そしてリリルの言っている事はそういった政略的結婚以外の部分、あいつの音楽に対して理解や協力出来る女の子が必要になってくるっていう懸念をしているんだと思う。
僕達は悔しい事に、音楽については全くわからない。
聴く事は出来るだろうけど、それ以上の事を求められても、きっと何も協力できない。
だからそれを支えられる女性が必要になるのでは? という事だろうね。
「もし、ハル君が私達と結婚した後に、そういう人を必要としたらね、怒らないで迎えてあげようと思うの」
「……リリルはそれでいいの?」
「……正直、私はレイちゃんでもやきもち焼いちゃうから、誰かもう一人加わるともっとやきもち焼いちゃうかも」
「う~ん、多分僕もそうかな……」
うん、僕もやきもち通り越して八つ当たりしそうな気がする。
主に剣で。
「でも、ハル君が必要だって言うのなら、私は受け入れようと思うの」
「リリル……」
多分、あいつは僕達以外とは結婚しないって決めてるだろうな。
もし僕達以外とも結婚したいって女の子が現れたとしたら、恐らく本気で苦しみながら考えると思うんだ。

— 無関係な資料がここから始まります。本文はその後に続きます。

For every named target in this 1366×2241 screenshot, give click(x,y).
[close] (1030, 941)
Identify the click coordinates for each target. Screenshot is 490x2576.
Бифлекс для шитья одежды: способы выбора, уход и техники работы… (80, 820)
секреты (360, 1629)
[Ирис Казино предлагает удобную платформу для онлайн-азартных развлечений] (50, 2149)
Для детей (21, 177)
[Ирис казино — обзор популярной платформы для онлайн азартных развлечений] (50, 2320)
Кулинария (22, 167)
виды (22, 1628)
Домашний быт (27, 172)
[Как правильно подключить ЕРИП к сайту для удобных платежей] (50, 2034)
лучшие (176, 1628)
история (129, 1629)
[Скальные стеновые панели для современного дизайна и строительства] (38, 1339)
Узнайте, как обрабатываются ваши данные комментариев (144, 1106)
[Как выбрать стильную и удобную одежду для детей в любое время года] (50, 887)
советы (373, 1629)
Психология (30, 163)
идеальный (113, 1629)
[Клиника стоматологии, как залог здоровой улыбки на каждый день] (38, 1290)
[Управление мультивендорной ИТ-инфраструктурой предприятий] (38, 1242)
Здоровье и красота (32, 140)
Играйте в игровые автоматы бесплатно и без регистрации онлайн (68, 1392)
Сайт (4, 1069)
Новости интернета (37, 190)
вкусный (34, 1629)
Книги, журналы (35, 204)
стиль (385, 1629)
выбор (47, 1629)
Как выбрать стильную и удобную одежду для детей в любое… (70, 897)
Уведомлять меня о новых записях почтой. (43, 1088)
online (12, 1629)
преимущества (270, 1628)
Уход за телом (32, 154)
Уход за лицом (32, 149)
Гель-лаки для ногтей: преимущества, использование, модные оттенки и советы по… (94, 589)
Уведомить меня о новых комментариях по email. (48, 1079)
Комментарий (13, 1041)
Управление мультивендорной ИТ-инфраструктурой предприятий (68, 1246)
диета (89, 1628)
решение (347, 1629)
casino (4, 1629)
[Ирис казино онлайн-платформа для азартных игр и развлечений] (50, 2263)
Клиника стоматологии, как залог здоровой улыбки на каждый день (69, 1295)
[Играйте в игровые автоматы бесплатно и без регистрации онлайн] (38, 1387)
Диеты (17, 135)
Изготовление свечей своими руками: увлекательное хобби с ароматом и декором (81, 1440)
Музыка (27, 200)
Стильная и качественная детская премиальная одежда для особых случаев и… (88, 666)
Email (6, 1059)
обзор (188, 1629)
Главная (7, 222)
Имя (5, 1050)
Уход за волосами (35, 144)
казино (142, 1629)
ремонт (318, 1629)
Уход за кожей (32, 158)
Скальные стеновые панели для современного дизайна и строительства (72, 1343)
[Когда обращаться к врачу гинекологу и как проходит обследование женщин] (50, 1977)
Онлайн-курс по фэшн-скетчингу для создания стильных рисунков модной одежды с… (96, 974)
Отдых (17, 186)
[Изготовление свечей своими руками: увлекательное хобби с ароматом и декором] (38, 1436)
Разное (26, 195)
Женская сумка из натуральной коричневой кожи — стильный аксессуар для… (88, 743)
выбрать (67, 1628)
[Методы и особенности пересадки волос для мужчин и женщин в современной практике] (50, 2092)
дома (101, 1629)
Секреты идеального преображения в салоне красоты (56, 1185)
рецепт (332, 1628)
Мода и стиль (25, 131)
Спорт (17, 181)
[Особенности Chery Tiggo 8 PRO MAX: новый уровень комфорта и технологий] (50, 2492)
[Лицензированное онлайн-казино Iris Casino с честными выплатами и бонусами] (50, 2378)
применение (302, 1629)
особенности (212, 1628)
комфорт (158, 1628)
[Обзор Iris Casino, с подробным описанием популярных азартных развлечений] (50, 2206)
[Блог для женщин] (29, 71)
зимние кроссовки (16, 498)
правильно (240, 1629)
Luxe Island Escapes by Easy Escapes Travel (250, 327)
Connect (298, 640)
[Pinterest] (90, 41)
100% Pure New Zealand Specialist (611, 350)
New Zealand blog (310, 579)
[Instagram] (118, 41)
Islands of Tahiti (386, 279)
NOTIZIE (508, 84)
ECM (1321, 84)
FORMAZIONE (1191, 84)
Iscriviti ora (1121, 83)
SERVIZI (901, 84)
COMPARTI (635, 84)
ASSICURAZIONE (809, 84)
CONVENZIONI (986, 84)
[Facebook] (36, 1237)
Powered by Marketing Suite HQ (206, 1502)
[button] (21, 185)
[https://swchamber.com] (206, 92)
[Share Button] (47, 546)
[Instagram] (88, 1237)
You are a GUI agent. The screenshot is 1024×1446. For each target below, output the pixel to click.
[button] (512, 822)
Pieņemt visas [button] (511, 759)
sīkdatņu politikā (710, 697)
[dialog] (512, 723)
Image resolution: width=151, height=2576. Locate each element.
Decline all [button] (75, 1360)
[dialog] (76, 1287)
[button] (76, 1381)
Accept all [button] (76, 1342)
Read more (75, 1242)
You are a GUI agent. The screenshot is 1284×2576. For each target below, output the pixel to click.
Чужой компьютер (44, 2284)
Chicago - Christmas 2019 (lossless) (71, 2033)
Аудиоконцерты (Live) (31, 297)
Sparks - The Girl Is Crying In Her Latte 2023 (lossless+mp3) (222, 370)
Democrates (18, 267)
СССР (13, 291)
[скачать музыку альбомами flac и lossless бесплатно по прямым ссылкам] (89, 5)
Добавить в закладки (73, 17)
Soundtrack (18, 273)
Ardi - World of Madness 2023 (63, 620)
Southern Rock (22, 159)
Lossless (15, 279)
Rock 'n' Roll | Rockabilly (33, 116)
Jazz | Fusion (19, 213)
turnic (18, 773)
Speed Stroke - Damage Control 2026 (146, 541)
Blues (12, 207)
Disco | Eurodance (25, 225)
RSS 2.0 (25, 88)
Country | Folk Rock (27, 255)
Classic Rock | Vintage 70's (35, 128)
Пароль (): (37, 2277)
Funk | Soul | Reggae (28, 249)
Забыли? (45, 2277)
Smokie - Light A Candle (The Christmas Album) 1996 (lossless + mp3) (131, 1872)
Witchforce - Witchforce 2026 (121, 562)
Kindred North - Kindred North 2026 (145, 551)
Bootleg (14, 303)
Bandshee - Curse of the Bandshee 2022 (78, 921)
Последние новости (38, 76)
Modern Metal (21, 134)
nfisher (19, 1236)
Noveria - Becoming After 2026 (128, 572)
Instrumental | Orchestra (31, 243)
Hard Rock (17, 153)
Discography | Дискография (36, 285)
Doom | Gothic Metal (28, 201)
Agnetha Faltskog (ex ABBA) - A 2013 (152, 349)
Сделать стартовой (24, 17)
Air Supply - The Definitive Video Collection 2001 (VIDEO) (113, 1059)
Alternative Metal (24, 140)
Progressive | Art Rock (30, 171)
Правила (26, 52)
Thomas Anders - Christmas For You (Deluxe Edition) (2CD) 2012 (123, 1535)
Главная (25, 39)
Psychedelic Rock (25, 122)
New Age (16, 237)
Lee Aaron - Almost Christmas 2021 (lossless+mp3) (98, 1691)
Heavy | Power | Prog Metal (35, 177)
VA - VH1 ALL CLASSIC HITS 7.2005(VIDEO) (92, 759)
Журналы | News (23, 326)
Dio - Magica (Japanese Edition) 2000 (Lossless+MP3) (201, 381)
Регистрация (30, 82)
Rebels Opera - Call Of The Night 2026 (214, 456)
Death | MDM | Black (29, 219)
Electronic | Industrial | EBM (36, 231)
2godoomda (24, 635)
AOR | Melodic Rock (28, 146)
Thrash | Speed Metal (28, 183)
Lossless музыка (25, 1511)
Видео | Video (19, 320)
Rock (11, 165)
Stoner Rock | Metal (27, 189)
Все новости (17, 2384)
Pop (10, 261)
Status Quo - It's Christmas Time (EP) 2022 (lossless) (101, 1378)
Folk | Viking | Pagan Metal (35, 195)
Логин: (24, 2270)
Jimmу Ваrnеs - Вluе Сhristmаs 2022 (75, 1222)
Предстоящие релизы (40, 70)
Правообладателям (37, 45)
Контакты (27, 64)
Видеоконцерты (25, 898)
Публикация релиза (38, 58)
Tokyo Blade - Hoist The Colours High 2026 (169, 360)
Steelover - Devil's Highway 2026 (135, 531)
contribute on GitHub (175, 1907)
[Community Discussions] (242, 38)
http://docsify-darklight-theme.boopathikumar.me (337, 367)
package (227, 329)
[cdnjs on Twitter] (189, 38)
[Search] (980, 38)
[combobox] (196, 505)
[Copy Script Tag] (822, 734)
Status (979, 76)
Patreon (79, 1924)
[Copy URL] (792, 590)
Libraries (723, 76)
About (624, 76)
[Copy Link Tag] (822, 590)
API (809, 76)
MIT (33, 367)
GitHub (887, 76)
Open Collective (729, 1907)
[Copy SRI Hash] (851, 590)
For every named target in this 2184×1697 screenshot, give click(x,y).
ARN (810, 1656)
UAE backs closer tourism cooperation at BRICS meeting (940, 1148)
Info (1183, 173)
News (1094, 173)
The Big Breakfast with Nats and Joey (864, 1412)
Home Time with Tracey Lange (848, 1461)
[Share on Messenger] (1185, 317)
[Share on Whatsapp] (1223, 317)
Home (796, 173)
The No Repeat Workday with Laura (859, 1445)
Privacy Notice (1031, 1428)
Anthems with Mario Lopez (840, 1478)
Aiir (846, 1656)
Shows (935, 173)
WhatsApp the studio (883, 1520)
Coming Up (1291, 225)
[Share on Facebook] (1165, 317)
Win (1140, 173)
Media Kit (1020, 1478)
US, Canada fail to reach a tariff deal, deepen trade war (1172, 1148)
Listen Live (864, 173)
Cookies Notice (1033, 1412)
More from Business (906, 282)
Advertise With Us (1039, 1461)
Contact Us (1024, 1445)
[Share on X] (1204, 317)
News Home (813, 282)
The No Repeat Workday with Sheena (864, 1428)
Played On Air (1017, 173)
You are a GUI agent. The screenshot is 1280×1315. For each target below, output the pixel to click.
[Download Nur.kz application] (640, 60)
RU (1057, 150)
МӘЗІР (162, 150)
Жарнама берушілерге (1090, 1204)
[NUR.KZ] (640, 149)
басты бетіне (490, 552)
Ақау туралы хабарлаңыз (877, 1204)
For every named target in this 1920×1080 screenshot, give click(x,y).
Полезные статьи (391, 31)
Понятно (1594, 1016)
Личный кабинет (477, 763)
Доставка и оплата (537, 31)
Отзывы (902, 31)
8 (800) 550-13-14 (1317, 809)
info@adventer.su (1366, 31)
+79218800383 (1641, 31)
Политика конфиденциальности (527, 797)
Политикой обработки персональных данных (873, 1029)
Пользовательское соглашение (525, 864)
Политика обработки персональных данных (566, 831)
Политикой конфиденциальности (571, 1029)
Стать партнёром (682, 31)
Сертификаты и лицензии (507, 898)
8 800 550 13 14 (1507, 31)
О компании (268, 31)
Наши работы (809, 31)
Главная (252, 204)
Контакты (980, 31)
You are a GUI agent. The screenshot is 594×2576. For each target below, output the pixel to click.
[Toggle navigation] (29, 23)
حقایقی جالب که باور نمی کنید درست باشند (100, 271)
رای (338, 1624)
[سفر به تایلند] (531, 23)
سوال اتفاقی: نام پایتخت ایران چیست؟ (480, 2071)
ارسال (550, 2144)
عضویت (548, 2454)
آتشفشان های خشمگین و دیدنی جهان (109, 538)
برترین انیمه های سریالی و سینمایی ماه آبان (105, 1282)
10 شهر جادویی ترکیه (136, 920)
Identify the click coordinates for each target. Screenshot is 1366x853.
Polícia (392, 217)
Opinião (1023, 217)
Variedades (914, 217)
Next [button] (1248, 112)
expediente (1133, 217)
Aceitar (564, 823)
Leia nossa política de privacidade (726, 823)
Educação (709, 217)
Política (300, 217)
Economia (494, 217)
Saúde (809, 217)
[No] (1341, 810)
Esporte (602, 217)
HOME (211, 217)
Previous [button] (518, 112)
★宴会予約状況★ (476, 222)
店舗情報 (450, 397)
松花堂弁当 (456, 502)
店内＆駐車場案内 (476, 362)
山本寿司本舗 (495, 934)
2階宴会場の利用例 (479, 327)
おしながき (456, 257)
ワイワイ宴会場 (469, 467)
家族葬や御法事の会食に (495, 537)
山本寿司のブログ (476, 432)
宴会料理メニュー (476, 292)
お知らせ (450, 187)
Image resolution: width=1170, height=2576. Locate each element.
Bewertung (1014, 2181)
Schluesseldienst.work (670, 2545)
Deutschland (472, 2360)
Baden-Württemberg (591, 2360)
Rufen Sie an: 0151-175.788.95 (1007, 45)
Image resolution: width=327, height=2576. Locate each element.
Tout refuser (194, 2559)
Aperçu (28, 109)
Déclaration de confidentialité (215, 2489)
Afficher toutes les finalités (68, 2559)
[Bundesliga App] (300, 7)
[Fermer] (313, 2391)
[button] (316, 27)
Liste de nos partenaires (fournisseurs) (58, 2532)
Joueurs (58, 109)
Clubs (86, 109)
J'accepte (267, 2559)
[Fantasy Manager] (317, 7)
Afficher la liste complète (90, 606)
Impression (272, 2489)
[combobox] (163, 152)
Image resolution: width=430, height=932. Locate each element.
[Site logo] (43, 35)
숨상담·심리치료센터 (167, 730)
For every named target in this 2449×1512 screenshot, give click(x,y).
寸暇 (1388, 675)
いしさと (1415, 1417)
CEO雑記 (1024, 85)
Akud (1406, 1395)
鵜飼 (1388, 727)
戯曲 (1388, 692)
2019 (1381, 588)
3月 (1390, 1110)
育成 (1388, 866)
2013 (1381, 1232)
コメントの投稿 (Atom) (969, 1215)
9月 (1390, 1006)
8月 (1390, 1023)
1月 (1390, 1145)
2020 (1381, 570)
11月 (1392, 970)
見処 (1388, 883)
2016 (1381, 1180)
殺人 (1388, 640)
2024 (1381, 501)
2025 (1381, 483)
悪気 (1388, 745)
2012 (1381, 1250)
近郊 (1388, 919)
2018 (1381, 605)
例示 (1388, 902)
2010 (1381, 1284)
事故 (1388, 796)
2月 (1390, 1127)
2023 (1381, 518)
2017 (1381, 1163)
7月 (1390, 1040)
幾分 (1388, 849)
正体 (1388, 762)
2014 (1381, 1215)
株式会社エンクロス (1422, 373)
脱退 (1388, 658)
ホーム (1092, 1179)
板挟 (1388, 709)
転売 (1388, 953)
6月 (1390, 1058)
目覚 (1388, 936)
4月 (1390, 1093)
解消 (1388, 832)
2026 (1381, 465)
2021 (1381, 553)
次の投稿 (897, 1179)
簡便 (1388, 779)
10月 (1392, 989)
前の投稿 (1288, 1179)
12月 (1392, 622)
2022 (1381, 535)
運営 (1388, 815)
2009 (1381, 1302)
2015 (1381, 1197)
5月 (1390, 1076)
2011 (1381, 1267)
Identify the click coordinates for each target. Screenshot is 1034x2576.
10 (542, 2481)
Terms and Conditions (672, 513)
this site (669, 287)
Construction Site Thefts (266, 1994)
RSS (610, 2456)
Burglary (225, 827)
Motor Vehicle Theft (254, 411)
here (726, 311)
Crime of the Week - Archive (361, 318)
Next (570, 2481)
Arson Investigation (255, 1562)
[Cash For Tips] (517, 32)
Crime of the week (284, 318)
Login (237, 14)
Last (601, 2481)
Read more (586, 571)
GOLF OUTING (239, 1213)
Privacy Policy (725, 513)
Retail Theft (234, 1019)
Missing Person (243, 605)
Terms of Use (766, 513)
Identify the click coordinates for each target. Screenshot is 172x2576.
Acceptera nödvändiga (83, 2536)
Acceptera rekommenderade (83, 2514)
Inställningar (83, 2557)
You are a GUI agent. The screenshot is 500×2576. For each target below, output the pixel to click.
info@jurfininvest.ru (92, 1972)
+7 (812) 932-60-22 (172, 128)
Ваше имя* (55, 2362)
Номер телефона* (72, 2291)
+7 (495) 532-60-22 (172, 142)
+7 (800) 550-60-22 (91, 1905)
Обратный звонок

僕達が何も言わなかったら、苦しみ抜いてその女の子を振って、傷付くんだと思う。
あぁ、何か予想が容易にできちゃうな。
「まぁ、リリルがそう言うなら、その時は認めてやろうかな」
「うん。でも、私達もじっくり選ぼうね。変な人だったら、容赦なく追い出そう?」
「……あれ、リリルの方が正妻向きじゃないかな?」
僕の家に婿入りしたら、自動的に僕が正妻になるんだけど、意外とリリルの方が向いている気がしてきたぞ?
「とにかく、もう僕達はさっきみたいに怯えないようにしよう。そしてあいつに認められる位、そしてあの子のような犠牲を出さないように、誰かを守れる位に心も鍛えていこう!」
「うん、頑張る!」
僕達は決意を固める。
しっかりと、あいつに着いていって、胸を張ってあいつの妻だって言えるように強くなろうと。
ふと、外を見てみると、兵士達と《武力派》の連中が戦っていた。
でも明らかに兵士達の方が優勢で、《武力派》の死体がかなり目立っている。奴等の残り戦力は、もう片手で数えられる程度だ。兵士達には怪我人はいるみたいだけど、死者はいないみたい。
さぁ、もう僕は悔しさで泣かない。
泣いている暇があるんだったら、少しでも心を強く持とう!
リリルの顔を見た。
うん、目に強い意思を感じる。
これなら、一緒に歩んでいけるね。
頑張ろう、恋も剣も、両方共ね。